"...Sollte sich das Ergebnis tatsächlich bestätigen, würde das die in wissenschaftlichen Kreisen weithin akzeptierte Einsteinsche Relativitätstheorie in ihren Grundfesten erschüttern.. Sie besagt, dass die Lichtgeschwindigkeit im Vakuum eine Konstante sei, und sich nichts schneller als sie bewege.
Anzeige:"




Zunächst wäre es schön, die Quelle, aus der diese Behauptung stammt, zu kennen.
Prinzipiell ist es in der Wissenschaft aber so, dass Theorien genau dies sind, nämlich Denkmodelle, mit denen man beobachtete Phänomene beschreiben und im gewissen Rahmen auch richtig vorhersagen kann. Viele Theorien in der Wissenschaft wurden später verworfen oder ihre Gültigkeit wurde eingeschränkt. Schönes Beispiel: Licht - Welle oder Partikel? Für beide Ansätze gibt es Gleichungen bzw. Modelle.
Die Relativitätstheorie hat sich über mehrere Jahrzente als gutes Modell erwiesen. Sollte ein neuer Teilaspekt nun von ihr nicht mehr erfasst werden, muss sie abgeändert werden oder eine neue Theorie entwickelt werden. Das macht sie aber nicht falsch, sondern in diesem Teilaspekt nicht anwendbar.




Die Quelle CERN ist oben - in rot - anklickbar. Und der "Teilaspekt" ist imho der wesentlichste Bestandteil von E.T.




Da wir uns hier nicht im Vakuum bewegen, kann das theoretisch sein. Licht interagiert stärker mit seiner Umgebung als Neutronis, wird also auch stärker beeinflusst.
Außerdem kann die Strecke durch Ablekungen in Schwerefeldern länger werden also für die Neutrinos.

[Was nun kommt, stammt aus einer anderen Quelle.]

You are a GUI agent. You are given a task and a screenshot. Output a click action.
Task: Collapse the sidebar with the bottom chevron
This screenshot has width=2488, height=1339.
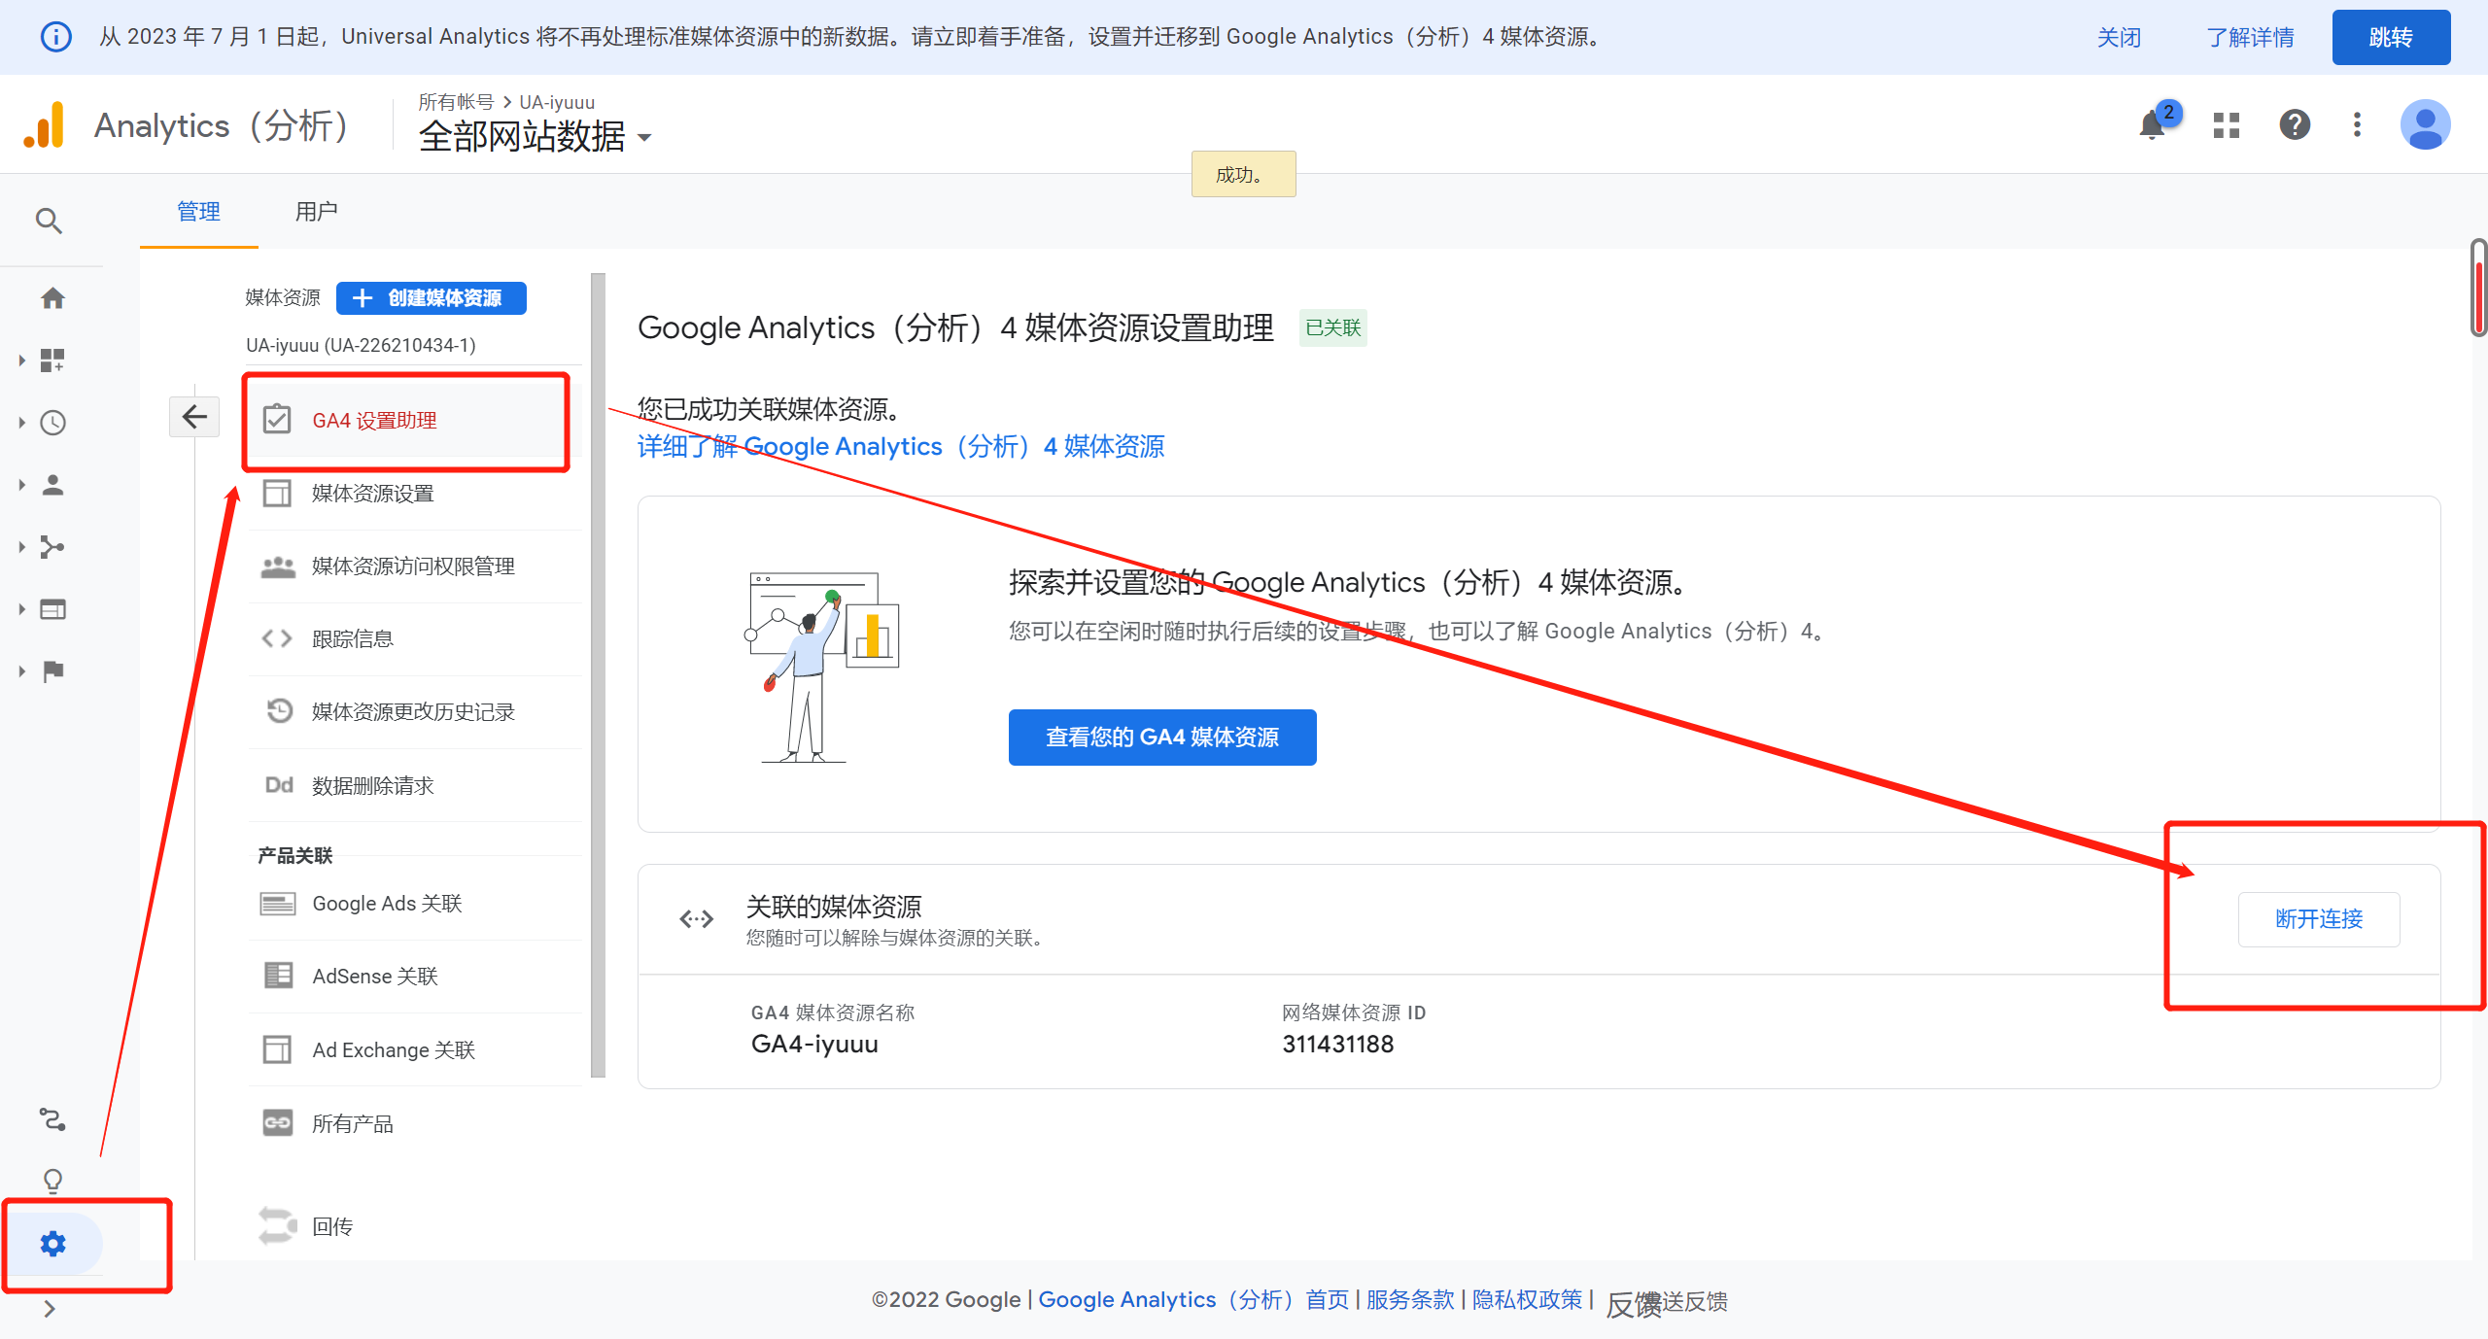point(51,1308)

Also kommt das Licht auch später an.




Bitte im vorletzten Satz die letzten 4 Worte streichen.
Ansonsten muss ich mich wohl so weit korrigieren, dass hier kein Wettlauf zwischen Licht und Neutrinos stattfindet. Es ist wohl eher so, dass die tatsächliche Geschwindigkeit der Neutrinos von der theoretischen Geschwindigkeit abweicht. Denn einen vergleichenden Lichtstrahl können die Forscher nicht auf die Versuchsstrecke schicken. Er würde nie ankommen. Daher sehe ich hier eher einen Rechenfehler als eine Sensation.




Der Artikel aus der Süddeutschen beschreibt sehr schön, wieso die Wissenschaftler an ihren eigenen Ergebnissen berechtigte Zweifel haben.